+++ EXCERPTED RECORDS

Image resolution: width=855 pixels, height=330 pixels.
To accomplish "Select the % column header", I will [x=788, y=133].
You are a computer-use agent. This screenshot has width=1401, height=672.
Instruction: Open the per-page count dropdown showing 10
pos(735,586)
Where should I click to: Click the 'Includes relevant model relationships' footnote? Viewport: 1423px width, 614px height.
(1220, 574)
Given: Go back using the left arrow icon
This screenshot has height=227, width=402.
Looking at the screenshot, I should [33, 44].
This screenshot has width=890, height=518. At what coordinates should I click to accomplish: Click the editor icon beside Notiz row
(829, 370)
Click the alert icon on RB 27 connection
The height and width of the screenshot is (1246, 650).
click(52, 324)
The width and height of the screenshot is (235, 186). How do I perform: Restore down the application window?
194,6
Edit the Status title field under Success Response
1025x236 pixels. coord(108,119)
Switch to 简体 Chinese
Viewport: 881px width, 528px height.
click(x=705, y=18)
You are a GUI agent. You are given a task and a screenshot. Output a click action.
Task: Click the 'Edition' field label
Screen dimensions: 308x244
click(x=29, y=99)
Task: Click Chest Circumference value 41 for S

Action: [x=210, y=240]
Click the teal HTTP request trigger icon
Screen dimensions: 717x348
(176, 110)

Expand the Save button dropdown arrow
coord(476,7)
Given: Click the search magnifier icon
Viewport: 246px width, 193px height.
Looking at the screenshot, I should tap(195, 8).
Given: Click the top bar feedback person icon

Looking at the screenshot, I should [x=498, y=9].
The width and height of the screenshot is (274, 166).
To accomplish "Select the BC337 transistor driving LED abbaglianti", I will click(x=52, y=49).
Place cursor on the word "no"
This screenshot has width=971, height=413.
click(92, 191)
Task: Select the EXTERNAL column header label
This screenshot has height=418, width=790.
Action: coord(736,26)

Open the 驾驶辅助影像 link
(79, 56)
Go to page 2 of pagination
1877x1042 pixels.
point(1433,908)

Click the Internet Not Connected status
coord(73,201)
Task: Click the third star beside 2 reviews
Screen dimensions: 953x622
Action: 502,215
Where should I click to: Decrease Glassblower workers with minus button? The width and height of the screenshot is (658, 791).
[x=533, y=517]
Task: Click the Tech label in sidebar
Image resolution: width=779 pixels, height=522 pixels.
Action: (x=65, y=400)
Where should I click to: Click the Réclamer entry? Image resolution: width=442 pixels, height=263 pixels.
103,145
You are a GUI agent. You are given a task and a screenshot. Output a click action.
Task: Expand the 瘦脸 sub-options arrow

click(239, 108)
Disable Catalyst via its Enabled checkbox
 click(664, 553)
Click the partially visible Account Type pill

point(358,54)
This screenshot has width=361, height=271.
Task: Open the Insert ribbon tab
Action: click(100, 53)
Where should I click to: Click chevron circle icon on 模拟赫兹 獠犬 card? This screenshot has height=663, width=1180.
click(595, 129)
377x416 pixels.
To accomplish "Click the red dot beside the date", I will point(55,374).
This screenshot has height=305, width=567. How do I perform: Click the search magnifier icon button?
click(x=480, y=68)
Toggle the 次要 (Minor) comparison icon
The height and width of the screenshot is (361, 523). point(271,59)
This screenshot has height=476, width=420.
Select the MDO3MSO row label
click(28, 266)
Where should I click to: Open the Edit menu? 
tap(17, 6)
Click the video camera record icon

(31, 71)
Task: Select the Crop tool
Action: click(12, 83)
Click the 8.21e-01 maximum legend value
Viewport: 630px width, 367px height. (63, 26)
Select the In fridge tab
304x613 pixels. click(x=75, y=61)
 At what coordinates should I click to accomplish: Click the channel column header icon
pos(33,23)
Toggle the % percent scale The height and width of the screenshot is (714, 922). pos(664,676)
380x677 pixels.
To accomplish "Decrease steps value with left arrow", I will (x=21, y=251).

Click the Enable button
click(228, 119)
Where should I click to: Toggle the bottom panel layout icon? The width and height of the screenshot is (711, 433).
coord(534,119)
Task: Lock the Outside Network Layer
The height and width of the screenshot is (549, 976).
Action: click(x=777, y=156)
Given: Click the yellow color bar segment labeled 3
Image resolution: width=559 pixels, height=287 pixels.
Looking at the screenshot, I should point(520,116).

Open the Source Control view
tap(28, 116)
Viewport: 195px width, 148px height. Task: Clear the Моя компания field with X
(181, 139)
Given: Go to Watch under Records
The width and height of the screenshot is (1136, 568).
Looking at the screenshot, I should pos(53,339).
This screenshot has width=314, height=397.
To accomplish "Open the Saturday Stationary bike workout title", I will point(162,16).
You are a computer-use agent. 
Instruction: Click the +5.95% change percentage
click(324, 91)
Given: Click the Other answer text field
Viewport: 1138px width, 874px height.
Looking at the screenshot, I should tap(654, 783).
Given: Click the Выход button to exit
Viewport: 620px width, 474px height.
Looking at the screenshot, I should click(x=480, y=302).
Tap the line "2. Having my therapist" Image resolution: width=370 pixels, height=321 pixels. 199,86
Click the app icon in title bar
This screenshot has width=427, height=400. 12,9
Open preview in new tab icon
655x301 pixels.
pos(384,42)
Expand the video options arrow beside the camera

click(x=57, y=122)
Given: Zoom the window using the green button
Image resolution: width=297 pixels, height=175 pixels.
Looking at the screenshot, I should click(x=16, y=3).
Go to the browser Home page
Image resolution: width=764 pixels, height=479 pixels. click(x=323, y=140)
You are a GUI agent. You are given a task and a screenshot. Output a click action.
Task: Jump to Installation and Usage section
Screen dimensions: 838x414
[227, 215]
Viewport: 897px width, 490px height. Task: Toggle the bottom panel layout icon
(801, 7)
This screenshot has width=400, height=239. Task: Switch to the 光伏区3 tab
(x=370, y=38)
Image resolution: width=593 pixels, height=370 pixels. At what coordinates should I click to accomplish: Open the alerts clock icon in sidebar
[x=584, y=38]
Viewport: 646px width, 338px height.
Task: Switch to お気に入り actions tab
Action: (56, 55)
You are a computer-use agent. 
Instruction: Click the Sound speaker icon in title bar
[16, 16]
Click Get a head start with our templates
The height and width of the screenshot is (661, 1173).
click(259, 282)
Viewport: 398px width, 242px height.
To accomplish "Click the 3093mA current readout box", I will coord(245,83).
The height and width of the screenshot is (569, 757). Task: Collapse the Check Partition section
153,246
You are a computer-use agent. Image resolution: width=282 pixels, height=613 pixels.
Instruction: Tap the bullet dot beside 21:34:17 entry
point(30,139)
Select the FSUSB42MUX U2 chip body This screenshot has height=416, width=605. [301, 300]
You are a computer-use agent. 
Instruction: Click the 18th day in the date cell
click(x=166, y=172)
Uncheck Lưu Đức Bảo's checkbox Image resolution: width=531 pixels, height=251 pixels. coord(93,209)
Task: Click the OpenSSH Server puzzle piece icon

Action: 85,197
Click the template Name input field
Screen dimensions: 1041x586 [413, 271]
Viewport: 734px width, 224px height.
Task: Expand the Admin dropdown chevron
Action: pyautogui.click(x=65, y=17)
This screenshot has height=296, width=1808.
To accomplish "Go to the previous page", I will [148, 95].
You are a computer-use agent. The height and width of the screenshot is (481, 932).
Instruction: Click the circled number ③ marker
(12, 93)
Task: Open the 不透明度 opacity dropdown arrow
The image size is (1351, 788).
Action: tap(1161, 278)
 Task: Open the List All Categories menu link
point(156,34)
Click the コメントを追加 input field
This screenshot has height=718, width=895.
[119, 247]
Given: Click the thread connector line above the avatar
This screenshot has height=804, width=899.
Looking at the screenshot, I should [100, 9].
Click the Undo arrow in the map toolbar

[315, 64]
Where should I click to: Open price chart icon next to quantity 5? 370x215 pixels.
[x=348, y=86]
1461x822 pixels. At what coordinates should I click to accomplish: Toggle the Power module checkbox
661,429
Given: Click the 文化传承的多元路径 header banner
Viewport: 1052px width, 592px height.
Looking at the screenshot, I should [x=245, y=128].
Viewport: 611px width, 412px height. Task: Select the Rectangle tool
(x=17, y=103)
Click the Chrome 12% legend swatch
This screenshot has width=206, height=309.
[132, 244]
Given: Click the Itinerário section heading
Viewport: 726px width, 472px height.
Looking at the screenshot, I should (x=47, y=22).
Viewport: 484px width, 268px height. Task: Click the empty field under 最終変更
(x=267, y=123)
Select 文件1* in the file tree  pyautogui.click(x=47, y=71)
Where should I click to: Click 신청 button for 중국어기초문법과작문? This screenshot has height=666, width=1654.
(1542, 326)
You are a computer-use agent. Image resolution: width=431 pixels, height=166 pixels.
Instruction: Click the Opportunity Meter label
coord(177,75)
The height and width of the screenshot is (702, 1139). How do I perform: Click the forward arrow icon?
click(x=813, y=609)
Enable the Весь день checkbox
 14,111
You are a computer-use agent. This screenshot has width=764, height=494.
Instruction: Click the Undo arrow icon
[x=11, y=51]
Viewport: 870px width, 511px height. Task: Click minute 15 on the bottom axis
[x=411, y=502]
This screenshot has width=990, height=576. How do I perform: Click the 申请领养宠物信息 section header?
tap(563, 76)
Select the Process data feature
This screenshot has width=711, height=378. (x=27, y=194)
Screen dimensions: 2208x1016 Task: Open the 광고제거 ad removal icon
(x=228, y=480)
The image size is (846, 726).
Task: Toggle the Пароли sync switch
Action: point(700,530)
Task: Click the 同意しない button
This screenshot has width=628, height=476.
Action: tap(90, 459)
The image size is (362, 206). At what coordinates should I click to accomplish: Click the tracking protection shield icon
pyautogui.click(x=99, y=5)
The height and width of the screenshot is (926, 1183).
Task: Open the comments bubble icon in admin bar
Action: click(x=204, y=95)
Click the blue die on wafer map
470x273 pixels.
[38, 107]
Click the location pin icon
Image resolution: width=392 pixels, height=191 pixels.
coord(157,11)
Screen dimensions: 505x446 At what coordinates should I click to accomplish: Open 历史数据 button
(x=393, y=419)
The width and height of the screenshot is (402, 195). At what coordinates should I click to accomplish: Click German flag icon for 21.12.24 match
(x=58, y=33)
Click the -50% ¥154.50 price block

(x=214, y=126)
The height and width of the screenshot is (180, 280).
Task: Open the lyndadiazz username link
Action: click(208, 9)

++++++

§ **EXERCISE PROMPT**
Please show, exactly as written, every line above that contains the word "computer".

§ **TASK RESULT**
You are a computer-use agent. This screenshot has width=1401, height=672.
You are a computer-use agent. 
You are a computer-use agent. 
You are a computer-use agent. Image resolution: width=282 pixels, height=613 pixels.
You are a computer-use agent. 
You are a computer-use agent. The height and width of the screenshot is (481, 932).
You are a computer-use agent. Image resolution: width=431 pixels, height=166 pixels.
You are a computer-use agent. This screenshot has width=764, height=494.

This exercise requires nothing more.